If you don't want that attention...then don't dress like that. Easy. Simple. 

I just hate hearing, "wear whatever you want as long as you're proud of your body." or "if what you wear gives men inappropriate thoughts then they are sexist and objectifying you." 

Your clothes can and do define you, like it or not. We express ourselves through what we wear. If you are going to dress immodestly, don't make it okay by saying that you are doing it just because you are proud of your body, or as they say on Fired Up, "You can piss on my face, just don't tell me it's raining."own up to it.

You dress like this


because it's fashionable, sexy, and simply makes your body look good. Just looking at this picture, what do you get? Your first thought is, wow, this girl is gorgeous and HOT. I want to be like her. You don't think, wow, she really has a lot of self-respect and a love for God. She may have these things, but that's not the first thing you think of. 

Needless to say, when we dress modestly we also want to look beautiful. Yes, you'll have to sacrifice some things, you'll have to look a little different from everyone else at the beach, but in the end, everyone's comfortable. 

When Bryce and I were first dating, we went swimming one night at a hotel. I didn't have a bathing suit with me so my sis loaned me one of her bikinis. I was kind of excited honestly. I hadn't worn a bikini for years and years. I put it on in the hotel changing room...and could barely get myself to walk out the door. I felt SO uncomfortable. I knew I looked good...as was apparent by the admiring gaze of my boyfriend...and I knew that I liked this feeling. But at the same time, it felt so wrong. I didn't want to stand out of the water because I felt so revealed. And I felt like a hypocrite! I haven't worn one since. 

What you wear is your choice, it's a personal choice and no one should be judged by their clothing. But does that mean that I don't appreciate my body or feel pride for it because I choose to wear a one-piece bathing suit? I have just as much pride as any one of you and THAT IS why I choose to dress modestly. I don't have to flaunt it to feel value in it. My body is sacred to me, and I know it's sacred to God. I will treat it like a temple. I will dress my child modestly. It even makes me uncomfortable to put her in a spagetti strap outfit because I want her to always value modesty and to live up to our beliefs. I don't want her to feel like a hypocrite like I once did. 
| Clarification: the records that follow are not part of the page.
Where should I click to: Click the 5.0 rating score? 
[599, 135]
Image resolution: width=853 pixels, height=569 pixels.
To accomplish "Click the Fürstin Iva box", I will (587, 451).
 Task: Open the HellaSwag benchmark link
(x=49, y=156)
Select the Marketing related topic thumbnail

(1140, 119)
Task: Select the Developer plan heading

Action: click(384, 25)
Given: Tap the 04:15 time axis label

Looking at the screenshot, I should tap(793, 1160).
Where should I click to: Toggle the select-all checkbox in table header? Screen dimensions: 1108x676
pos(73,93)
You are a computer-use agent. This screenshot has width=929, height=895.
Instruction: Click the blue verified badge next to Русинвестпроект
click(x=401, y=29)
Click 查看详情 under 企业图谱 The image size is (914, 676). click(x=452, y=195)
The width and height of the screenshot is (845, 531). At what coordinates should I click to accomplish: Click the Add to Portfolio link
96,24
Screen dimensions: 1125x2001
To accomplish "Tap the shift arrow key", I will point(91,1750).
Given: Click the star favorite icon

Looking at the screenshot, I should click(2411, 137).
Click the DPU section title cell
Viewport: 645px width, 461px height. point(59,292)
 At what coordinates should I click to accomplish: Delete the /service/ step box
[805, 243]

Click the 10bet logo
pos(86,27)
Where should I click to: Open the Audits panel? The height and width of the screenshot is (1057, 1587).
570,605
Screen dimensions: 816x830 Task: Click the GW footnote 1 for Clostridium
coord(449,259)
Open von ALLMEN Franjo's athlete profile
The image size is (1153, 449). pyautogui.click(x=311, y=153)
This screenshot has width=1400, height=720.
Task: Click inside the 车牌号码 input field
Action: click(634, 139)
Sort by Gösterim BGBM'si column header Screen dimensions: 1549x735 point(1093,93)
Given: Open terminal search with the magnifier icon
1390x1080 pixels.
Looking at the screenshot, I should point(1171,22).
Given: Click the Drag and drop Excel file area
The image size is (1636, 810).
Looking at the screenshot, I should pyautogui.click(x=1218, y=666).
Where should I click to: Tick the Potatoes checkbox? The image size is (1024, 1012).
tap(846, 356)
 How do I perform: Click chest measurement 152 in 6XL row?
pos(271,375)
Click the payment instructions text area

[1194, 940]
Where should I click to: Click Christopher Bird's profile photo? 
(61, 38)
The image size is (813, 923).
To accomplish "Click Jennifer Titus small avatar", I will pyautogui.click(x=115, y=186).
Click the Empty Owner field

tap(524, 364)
In other cultures, women wear almost nothing and it's no big deal. This is their culture. It also doesn't mean they don't have self-respect. It's simply tradition.

I'm not going to wear anything I wouldn't wear in front of God. If he came down right now and stood in front of you, would you be comfortable in what you're wearing? That there, my friends, is the real question...and what should be the real concern. 

5 comments:

  1. I love hearing someone choose to dress modestly primarily because of their love for God and because they DO have confidence in their body. I don't think that being confident about your body=dressing immodestly, and I don't think being insecure about your body=dressing immodestly either.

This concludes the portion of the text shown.